Last September, Lena Waithe gave one of the all-time best Emmy speeches. I remember pausing the show right after Lena’s speech and transcribing every word she said to accept her Emmy as the first black woman to win for comedy writing on a note in my phone. That note is still in my phone and as soon as I saw Lena’s Met Gala cape, I went straight back to these words from Emmy night: 

“… last but certainly not least, my LGBTQIA family. I see each and every one of you. The things that make us different, those are our superpowers. Every day when you walk out the door and put on your imaginary cape and go out there and conquer the world because the world would not be as beautiful as it is if we weren’t in it.”

At this year’s Met, when the theme was "Heavenly Bodies: Fashion and the Catholic Imagination," Lena’s cape was not imaginary. It was real. It was loud. It was PROUD. It said, “I see each and every one of you” to the LGBTQ kids sitting in Catholic school wondering if their lives are a sin. We know that the Catholic church historically does not have a good track record with acceptance when it comes to the LGBTQ community, especially before Pope Francis. They’re still holding on to their bigoted bullsh-t. I went to Catholic school. I KNOW. On a night where most people wore variations of halos, crosses and other Christian-centric religious accessories, Lena Waithe reminded the world that it would be a lot less beautiful if she weren’t in it.
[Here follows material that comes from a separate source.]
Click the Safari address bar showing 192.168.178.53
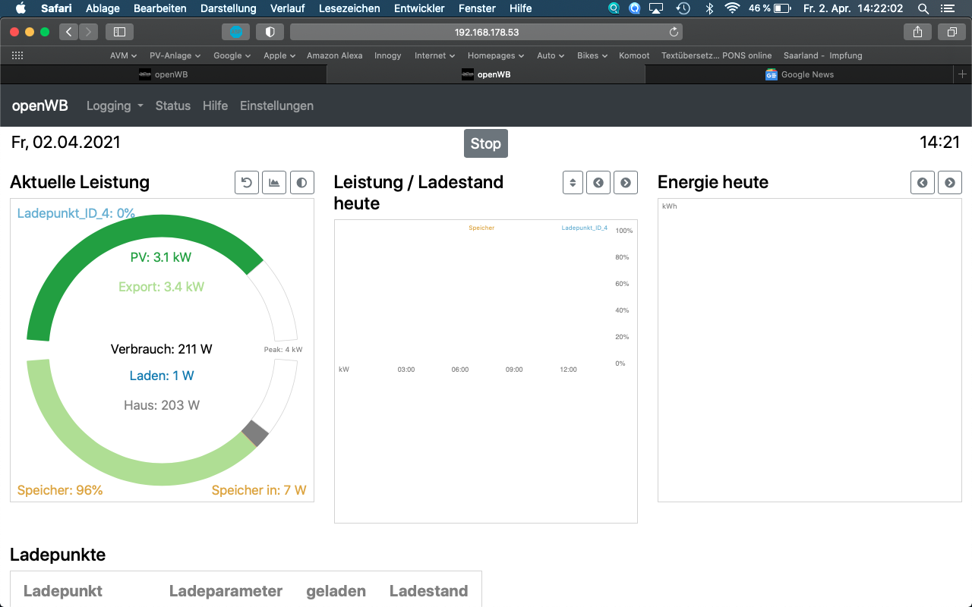Image resolution: width=972 pixels, height=607 pixels. click(x=486, y=32)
She said, hey, while you’re all celebrating this religion that has oppressed my people for centuries, remember that we do exist. That was Lena Waithe’s statement. 

Lena Waith’s Met Gala appearance proves that you can engage in social commentary without sacrificing fashion. Lena looks INCREDIBLE. The suit fits impeccably and that cape falls in exactly the right spots. Her hair and makeup are ridiculous, in the best way. Lena Waithe took us to church looking like a lesbian superhero draped in a pride flag. She DID THAT. In the above speech, Lena referred to herself as a “little queer black girl from the South Side of Chicago.” What an amazing origin story for our hero to now be that beacon of hope for little queer girls everywhere. 

Lena’s suit and cape are custom Carolina Herrera.